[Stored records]

══════════

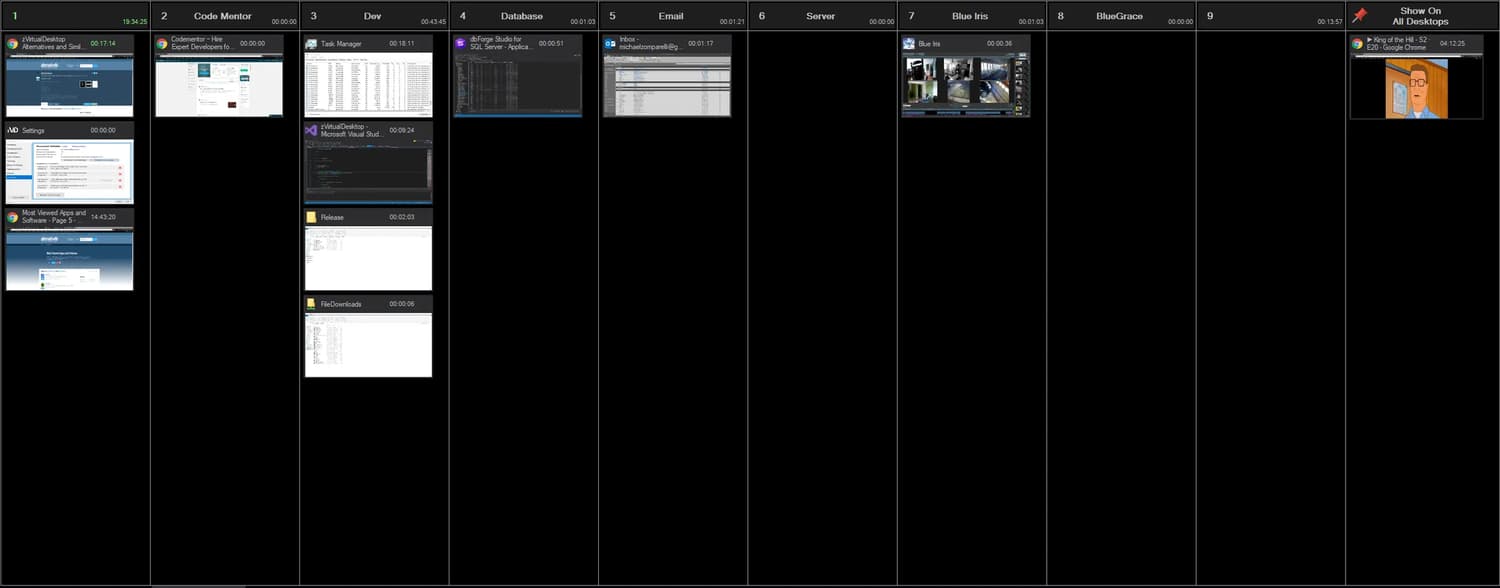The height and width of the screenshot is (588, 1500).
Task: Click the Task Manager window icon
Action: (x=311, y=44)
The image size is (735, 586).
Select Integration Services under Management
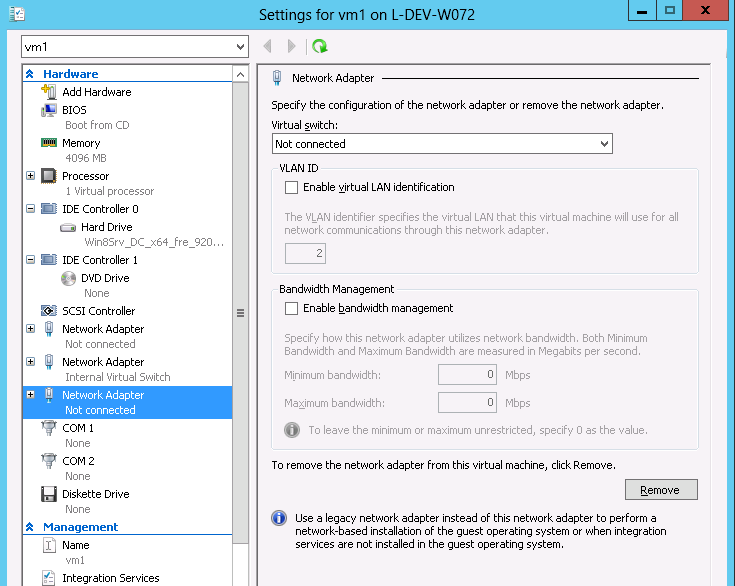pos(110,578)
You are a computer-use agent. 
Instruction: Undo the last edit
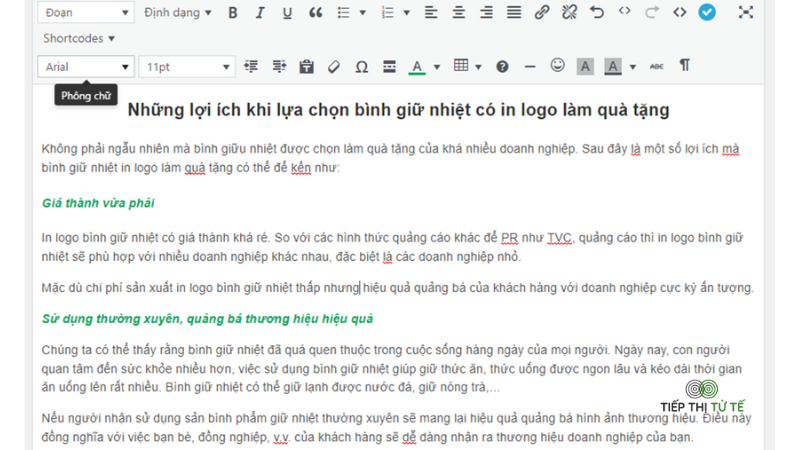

══════════

• Task item
Retype exactly, and only, the lines from the one containing "The image size is (735, 586)." through the end of the records above. Pictures stay out of the copy.

• Solution
The image size is (735, 586).
Select Integration Services under Management
pos(110,578)
You are a computer-use agent. 
Instruction: Undo the last edit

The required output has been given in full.